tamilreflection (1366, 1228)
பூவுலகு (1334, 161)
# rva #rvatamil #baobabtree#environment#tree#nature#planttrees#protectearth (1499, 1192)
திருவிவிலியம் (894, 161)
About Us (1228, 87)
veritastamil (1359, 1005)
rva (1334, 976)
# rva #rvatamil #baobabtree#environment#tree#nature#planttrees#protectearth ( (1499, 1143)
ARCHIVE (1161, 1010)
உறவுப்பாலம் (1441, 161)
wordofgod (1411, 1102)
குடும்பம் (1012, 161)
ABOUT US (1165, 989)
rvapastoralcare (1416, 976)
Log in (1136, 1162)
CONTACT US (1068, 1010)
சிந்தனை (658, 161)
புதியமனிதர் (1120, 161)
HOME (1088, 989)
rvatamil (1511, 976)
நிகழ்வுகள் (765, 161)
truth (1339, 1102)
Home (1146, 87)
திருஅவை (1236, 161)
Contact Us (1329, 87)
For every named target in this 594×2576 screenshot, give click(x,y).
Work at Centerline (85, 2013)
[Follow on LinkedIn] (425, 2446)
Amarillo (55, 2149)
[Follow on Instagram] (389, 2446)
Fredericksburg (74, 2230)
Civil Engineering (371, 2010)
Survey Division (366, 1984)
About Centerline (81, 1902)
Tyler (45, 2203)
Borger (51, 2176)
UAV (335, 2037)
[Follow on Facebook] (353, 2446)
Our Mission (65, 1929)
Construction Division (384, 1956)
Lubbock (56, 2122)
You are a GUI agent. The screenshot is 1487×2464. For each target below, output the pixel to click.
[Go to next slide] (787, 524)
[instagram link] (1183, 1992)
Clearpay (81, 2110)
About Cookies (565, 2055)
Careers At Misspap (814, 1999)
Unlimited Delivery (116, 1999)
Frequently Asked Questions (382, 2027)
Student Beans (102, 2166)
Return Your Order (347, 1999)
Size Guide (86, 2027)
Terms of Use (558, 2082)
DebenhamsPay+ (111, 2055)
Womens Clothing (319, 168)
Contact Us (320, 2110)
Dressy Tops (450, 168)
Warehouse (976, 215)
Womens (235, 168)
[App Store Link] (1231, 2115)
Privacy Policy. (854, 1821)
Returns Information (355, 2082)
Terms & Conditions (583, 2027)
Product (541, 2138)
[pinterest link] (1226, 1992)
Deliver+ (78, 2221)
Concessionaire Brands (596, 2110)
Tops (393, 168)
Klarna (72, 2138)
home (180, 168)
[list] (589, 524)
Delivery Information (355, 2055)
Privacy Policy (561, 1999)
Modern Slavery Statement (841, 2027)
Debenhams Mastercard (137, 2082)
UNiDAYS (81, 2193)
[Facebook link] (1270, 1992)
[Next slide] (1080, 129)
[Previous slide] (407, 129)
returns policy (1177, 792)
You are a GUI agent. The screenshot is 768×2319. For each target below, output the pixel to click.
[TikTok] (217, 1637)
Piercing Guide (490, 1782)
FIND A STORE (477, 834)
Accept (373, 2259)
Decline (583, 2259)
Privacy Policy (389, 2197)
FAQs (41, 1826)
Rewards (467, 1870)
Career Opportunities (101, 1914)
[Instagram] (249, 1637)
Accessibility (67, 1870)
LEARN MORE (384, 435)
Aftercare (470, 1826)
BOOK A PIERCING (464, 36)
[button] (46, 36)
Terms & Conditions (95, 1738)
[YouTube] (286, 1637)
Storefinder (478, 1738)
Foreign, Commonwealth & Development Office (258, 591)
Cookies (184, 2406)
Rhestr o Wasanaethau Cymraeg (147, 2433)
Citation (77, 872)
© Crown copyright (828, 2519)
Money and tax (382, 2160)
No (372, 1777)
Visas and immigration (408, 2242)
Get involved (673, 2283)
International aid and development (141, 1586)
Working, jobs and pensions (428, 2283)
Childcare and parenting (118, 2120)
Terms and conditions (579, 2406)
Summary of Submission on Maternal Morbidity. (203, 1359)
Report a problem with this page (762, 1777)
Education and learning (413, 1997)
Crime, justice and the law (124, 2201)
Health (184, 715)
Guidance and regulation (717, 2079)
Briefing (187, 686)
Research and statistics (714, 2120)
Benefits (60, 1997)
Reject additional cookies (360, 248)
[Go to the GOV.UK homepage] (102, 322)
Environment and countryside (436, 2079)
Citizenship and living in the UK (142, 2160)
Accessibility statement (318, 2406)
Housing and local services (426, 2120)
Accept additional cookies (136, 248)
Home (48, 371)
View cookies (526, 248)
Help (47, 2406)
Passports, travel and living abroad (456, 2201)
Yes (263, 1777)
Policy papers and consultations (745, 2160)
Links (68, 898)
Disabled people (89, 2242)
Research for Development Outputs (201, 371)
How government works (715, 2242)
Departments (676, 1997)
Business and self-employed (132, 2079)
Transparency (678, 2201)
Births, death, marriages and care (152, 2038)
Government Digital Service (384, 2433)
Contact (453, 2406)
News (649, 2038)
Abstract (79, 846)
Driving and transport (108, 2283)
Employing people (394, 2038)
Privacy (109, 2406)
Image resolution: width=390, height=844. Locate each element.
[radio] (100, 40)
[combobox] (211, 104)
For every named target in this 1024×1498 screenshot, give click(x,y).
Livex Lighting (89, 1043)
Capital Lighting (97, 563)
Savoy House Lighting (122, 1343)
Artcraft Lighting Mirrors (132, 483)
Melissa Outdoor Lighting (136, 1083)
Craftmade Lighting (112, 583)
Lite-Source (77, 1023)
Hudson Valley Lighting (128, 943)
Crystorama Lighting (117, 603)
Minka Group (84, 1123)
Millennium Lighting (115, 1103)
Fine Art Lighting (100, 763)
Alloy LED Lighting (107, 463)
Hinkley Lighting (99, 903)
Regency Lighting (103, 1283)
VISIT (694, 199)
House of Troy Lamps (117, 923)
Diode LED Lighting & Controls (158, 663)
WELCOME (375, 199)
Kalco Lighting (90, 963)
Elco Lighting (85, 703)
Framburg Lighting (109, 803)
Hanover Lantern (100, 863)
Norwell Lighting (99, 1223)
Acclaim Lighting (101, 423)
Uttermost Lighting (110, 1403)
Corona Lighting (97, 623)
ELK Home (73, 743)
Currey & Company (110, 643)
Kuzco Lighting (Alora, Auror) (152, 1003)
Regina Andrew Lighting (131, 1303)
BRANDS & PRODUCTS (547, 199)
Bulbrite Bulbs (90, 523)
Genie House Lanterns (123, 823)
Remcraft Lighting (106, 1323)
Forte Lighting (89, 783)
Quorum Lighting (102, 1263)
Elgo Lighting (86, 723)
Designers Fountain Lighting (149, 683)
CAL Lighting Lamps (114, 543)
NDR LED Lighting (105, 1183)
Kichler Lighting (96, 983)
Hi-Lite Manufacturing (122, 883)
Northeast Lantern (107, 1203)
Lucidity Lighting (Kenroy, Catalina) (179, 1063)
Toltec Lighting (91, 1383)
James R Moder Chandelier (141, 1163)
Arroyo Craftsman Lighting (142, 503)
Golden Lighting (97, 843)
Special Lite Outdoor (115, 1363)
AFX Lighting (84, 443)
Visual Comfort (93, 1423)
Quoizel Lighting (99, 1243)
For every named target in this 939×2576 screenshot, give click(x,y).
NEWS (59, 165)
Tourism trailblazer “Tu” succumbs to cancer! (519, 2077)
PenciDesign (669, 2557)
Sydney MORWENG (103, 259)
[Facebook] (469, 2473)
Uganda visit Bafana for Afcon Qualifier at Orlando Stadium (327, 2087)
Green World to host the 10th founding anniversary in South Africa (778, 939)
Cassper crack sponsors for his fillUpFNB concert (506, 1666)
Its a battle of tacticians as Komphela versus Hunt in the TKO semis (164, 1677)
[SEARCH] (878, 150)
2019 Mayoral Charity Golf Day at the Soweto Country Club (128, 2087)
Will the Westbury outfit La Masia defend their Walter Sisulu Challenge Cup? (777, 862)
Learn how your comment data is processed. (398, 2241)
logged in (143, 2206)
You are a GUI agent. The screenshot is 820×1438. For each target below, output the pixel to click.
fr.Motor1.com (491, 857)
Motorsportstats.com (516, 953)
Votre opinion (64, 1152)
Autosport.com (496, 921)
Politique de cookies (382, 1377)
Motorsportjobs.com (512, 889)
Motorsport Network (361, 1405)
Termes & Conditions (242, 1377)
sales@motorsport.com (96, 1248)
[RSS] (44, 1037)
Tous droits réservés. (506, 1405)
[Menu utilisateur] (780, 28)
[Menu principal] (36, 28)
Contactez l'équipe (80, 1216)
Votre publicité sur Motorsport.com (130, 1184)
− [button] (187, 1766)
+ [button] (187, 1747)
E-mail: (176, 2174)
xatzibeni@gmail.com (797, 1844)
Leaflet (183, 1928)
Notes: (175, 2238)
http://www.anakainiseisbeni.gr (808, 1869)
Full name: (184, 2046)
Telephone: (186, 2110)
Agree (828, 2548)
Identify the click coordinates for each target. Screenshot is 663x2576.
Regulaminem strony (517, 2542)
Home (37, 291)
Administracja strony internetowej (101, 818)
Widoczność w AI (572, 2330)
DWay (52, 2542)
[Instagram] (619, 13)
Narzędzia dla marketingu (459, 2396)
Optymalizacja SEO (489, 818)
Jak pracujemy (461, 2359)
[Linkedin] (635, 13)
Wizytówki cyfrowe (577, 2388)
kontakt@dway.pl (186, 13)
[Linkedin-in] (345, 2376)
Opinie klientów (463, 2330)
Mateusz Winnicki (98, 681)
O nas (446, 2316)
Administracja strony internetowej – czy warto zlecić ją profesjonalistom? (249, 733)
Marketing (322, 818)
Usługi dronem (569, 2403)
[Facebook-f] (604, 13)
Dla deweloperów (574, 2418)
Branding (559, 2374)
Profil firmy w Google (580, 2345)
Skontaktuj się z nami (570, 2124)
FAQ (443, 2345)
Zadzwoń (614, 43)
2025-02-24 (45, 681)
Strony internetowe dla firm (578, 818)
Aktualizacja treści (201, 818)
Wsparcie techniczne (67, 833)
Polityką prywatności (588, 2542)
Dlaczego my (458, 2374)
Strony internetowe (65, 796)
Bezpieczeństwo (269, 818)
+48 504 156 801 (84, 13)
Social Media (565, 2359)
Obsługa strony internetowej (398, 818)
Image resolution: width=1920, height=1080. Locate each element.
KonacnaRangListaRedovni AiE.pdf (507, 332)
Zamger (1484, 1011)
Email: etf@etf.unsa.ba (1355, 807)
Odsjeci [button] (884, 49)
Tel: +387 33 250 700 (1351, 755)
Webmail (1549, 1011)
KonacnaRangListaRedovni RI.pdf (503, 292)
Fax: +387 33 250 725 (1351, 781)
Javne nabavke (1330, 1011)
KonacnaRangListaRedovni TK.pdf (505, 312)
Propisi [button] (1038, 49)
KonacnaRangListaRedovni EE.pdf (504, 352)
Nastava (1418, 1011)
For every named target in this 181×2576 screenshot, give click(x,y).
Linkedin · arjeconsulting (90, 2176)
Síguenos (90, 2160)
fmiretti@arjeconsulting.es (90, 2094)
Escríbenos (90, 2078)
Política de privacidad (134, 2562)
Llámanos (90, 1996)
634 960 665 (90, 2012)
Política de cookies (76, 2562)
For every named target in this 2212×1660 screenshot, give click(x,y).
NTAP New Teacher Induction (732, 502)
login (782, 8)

__EXERCISE AIM__: Which lines above contain the word "Research"? List them.

__SOLUTION FOR THIS EXERCISE__:
Research and statistics (714, 2120)
Research for Development Outputs (201, 371)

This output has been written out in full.